- _Data rows_:
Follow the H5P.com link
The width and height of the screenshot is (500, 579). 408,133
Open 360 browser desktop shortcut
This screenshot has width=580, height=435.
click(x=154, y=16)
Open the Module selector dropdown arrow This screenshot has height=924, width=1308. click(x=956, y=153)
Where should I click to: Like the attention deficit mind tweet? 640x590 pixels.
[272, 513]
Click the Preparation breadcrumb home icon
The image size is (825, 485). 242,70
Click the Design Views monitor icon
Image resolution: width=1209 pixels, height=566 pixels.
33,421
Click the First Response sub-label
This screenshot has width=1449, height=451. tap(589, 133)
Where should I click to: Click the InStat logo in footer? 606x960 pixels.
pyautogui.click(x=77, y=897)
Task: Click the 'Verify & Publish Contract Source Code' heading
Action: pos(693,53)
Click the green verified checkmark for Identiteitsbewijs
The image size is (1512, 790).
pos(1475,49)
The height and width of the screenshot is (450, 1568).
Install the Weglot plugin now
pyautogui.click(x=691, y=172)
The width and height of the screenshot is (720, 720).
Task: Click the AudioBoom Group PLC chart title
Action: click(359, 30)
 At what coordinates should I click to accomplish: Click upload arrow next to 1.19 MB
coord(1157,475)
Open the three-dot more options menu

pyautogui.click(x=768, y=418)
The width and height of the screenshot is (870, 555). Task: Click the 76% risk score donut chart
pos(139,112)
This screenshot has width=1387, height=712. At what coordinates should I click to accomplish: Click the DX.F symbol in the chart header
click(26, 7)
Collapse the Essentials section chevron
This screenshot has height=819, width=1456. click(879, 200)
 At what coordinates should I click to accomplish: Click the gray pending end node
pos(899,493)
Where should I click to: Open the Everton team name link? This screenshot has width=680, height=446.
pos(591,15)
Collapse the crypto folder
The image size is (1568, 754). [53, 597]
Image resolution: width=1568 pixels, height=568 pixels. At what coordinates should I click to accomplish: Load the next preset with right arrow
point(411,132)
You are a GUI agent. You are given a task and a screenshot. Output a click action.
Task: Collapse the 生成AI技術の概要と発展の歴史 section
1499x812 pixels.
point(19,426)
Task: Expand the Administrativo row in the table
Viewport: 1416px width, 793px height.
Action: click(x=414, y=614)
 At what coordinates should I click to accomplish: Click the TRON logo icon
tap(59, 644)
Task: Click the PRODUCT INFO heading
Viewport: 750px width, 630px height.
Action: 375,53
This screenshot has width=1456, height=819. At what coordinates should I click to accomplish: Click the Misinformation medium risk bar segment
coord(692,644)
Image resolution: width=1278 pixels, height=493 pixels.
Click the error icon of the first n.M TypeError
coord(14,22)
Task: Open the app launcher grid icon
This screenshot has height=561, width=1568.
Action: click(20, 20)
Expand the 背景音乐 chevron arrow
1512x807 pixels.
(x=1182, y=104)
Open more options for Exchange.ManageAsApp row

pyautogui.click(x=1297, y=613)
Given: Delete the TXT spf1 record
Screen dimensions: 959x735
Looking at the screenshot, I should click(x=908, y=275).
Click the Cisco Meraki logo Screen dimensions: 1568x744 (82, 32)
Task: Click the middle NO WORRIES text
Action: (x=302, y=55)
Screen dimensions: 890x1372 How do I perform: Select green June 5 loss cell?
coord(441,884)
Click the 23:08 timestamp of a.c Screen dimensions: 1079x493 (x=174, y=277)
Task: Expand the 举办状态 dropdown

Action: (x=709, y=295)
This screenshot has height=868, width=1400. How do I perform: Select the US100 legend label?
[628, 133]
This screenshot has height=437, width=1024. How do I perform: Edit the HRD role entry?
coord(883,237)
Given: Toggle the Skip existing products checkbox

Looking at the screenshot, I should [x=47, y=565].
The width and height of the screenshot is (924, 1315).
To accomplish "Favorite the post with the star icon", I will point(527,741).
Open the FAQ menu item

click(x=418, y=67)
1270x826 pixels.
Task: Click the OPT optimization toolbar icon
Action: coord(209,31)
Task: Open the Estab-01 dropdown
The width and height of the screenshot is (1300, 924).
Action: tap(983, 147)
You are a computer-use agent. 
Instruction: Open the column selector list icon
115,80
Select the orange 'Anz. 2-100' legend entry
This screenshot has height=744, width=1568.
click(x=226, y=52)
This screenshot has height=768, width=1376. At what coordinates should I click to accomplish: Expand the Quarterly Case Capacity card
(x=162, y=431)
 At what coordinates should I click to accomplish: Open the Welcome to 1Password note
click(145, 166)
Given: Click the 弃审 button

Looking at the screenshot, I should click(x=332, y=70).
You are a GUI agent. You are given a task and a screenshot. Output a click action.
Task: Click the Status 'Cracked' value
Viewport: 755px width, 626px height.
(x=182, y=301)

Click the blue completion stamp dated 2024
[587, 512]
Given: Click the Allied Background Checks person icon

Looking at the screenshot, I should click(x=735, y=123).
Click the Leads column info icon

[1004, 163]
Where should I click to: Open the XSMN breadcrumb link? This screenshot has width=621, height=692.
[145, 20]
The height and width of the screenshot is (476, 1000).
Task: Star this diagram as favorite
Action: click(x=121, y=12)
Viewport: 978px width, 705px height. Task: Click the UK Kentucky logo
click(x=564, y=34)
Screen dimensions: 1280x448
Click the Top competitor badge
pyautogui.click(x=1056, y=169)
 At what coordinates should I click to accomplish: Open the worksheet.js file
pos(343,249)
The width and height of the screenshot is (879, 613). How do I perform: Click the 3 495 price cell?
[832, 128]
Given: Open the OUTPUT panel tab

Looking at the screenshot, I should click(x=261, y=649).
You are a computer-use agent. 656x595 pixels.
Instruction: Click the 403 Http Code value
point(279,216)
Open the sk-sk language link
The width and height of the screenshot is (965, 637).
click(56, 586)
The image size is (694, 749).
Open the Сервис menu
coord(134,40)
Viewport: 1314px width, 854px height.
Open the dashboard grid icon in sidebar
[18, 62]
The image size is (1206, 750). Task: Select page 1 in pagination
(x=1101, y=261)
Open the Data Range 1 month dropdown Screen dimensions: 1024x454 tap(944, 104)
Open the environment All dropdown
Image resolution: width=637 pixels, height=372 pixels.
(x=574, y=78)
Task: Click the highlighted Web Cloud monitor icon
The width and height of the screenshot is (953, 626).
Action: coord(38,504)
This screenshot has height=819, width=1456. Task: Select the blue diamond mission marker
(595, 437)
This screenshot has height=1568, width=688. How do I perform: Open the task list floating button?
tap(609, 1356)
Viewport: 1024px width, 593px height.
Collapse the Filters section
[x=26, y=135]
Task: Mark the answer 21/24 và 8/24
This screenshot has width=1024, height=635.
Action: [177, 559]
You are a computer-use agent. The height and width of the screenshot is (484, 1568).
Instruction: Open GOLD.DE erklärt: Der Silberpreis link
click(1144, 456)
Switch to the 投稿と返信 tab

- _Your task_:
Reproduce the part of the records that opens with the line containing "The image size is (694, 749)." and closes with the line containing "(x=1101, y=261)", swapping "sidebar" for "side panel" and leaving everything else the same.

- _Task result_:
The image size is (694, 749).
Open the Сервис menu
coord(134,40)
Viewport: 1314px width, 854px height.
Open the dashboard grid icon in side panel
[18, 62]
The image size is (1206, 750). Task: Select page 1 in pagination
(x=1101, y=261)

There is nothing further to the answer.